What to work on: What is the number of lines in these records with "arrow" in them? Answer with that number only.

_ _ _ _ _ _ _

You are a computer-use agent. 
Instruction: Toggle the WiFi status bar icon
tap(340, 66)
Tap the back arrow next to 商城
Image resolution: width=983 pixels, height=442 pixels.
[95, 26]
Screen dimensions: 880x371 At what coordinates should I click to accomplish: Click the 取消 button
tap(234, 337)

_ _ _ _ _ _ _

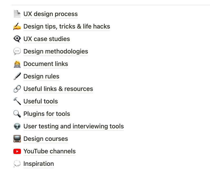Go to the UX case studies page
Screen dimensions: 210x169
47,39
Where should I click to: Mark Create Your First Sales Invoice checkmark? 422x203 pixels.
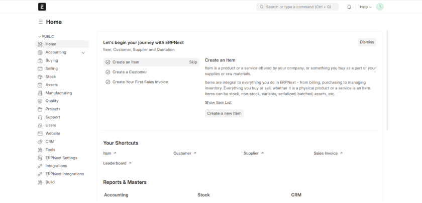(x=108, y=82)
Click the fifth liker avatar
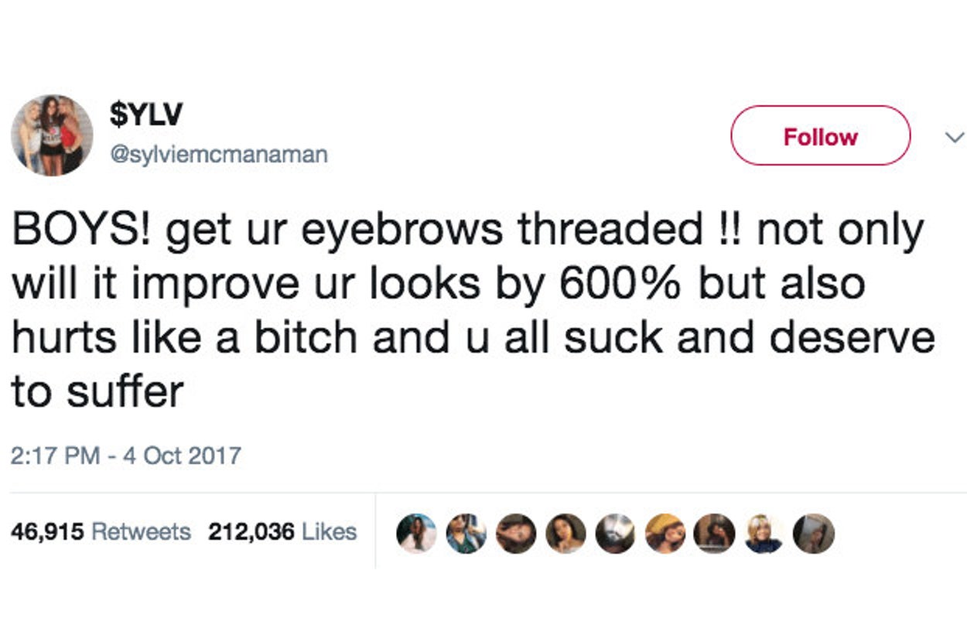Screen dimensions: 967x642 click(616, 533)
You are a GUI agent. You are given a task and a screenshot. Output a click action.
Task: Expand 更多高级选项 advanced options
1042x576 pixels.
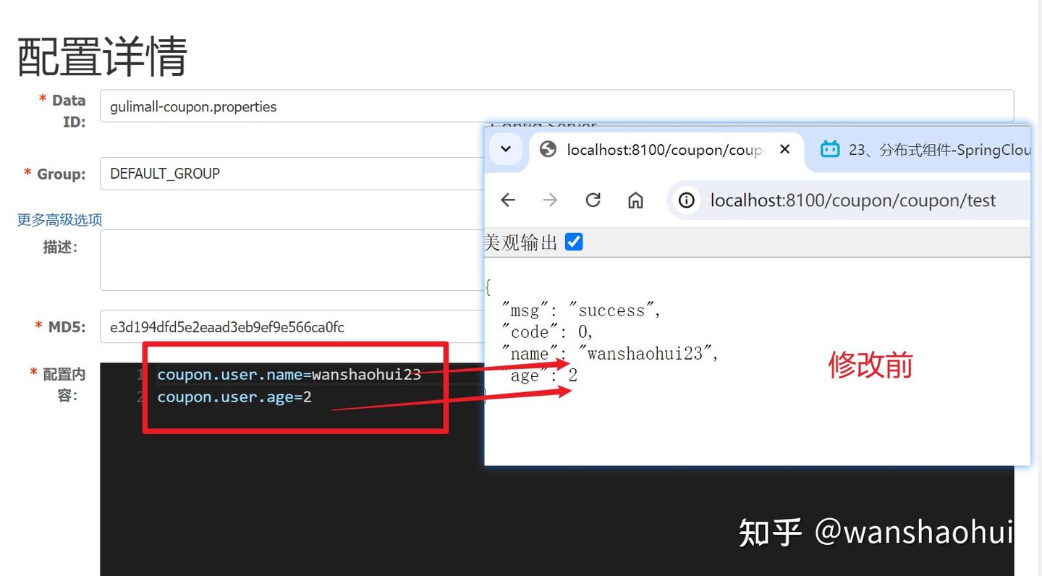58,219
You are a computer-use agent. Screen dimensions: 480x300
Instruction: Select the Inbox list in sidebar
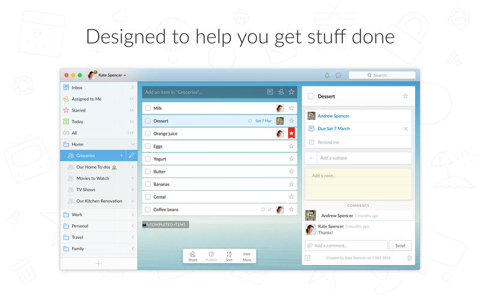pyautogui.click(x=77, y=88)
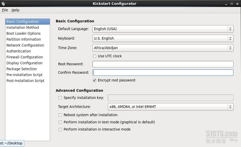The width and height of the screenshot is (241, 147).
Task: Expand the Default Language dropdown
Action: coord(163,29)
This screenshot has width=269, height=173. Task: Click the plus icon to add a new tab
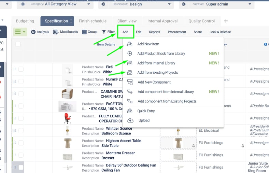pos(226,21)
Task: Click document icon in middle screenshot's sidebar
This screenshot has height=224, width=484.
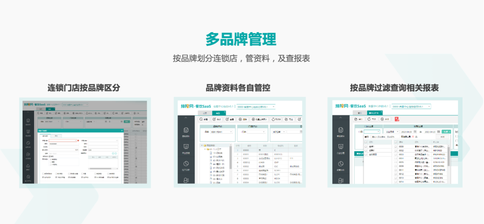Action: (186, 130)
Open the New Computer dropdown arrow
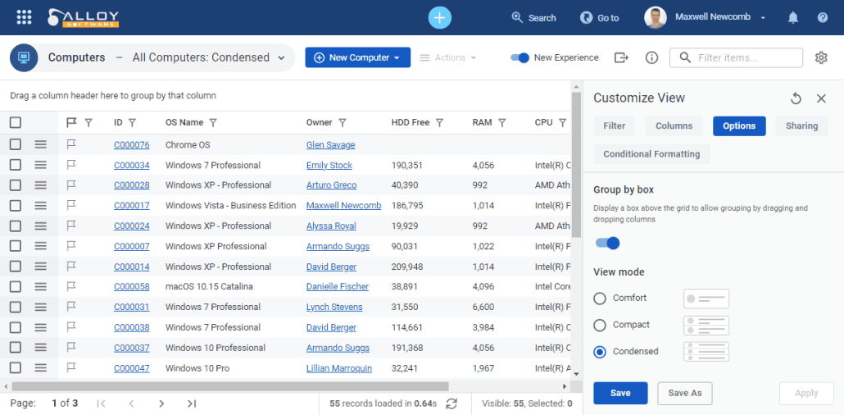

_ _ _ _ _ _ _

Task response: 2